Example - Folklore

Rübezahl und die Wandergesellen

Einst reisten zwei arme Wandergesellen  über das Riesengebirge. Als sie nun in trüben Gedanken dahinzogen, sahen sie eine prächtige Kutsche vorüberfahren, die von vier Schimmel gezogen und von etlichen Pagen begleitet wurde. Sie dachten, daβ wohl ein vornehmer Herr darin sitzen müsse, eilten hinzu und baten demütig um einen Reisenpfennig.

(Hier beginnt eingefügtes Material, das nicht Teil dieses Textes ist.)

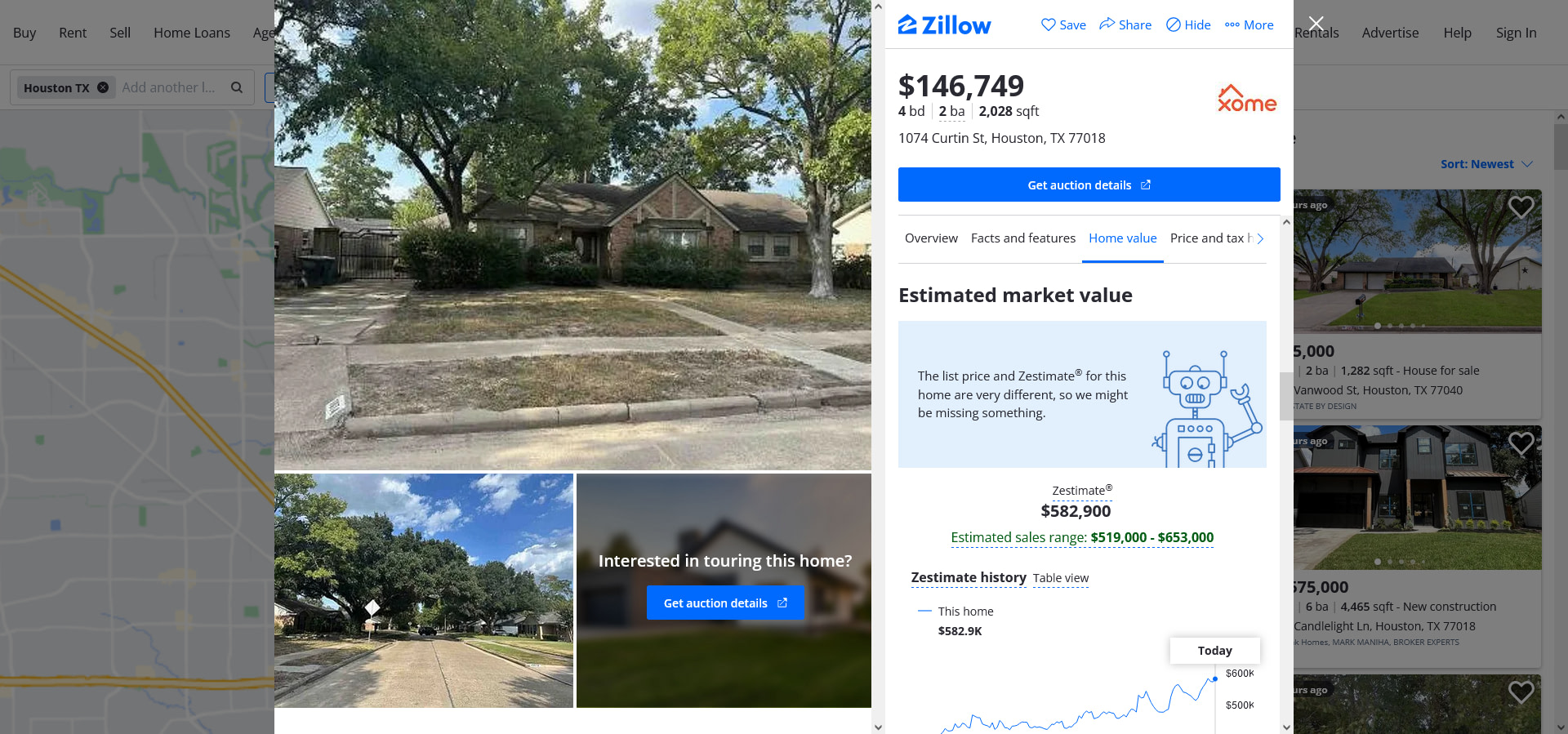Favorite the third listing heart
This screenshot has height=734, width=1568.
[x=1521, y=692]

Da sprang der vornehme Herr aus dem Wagen; er veranlaβte, daβ zwei Stöcke aus dem Gebüsch geschnitten wurden, und überreichte sie ihnen mit den Worten:
“Damit nehmt für diesmal vorlieb! Ihr werdet euch schon daran erholen und wieder auf die Beine kommen.”
Die Gesellen nahmen die Stöcke und bedankten sich, den sie trauten sich nicht, das Geschenk eines so vornehmen Herrn abzulehnen.Hierauf stieg Rübezahl – wer sollte es sonst gewesen ein? – wieder in den Wagen, der ihn eilends forttrug. Die beiden Wanderer humpelten langsam ihres Weges und schwatzten von dem prächtigen Wagen und den armseligen Stöcken, bis endlich der eine verdrieβlich sagte:
“Ei, was soll ich mit dem Stock! Ein solcher Herr hätte uns etwas Besseres schenken können als ein Stück Holz, das ich mir selber schneiden kann!”
Damit warf er den Stock geringschätzig von sich. Er wurde aber von seinem Gefährten getadelt, welcher sprach:
“Ich will meinen Stock behalten. Wer weiβ den, wozu er gut ist?”
Mit solchen und anderen Reden kamen sie endlich über das Gebirge und gingen in eine Herberge. Als nun der Geselle, der seinen Stab behalten hatte, diesen betrachtete, da rieb er sich verwundert die Augen. Aber er hatte richtig gesehen – der schlichte Stock war in lauter Gold verwandelt worden. Als der andere das nun sah, sprach er:” Wir machen Halpart, Bruder! Wir wollen erhlich teilen!” – “Nein, Bruder”, entgegnete jener, “warum hast du deinen Stock weggeworfen?” Da lief der Bursche, der vom Neid getrieben wurde, ins Gebirge zurück, um den Stock zu suchen. So lange er aber suchte, er fand ihn nicht, und schlieβlich muβte er mit leeren Händen und trübselichen Gedanken zu seinem Gefährten zurückkehren. Auch später wurde der Stock nicht entdeckt.



The mountain ghost and the travelling companions

Once two poor travelling companions crossed the giant mountains. Now, as they approached with troubled thoughts, they saw a splendid coach pulled by four white horses and escorted by several pageboys pass by . They thought that a nobleman was surely sitting inside and hurried to it begging humbly for travelling money.

At that the nobleman jumped out of the carriage; he arranged that two sticks be cut from the thicket and handed them to them saying:
“Be satisfied with these! With these you will recover and get back on your feet again.”

The companions took the sticks and gave thanks since they dared not decline a gift from such a distinguished man. At this the mountain ghost (who else would it have been?) climbed back into the coach, which quickly took him away.
Both companions hobbled along slowly and chatted about the grand coach and the wretched sticks until the one sulkily said:”
“Oh, what am I to do with this stick? Such a man could have given us something better than a piece of wood which I could cut myself!”With that he disdainfully threw the stick away. His companion, however, reprimanded him, saying: “I want to keep my stick. Who knows what it is good for?”
With such and other conversation they eventually crossed the mountains and entered an inn. Now when the companion who kept his staff saw this he rubbed his eyes in wonder. He had, however, seen correctly – the ordinary stick had changed into pure gold. Now when the other saw this he said:” Let’s split it evenly between us, brother! We want to share honestly!” – “No brother”, he replied, “why did you throw your stick away?”
At that the young man, driven by envy, returned to the mountains to search for the stick. He had to return to his companion empty handed and with troubled thoughts since He could not find it no matter how much he searched. The stick was not later discovered.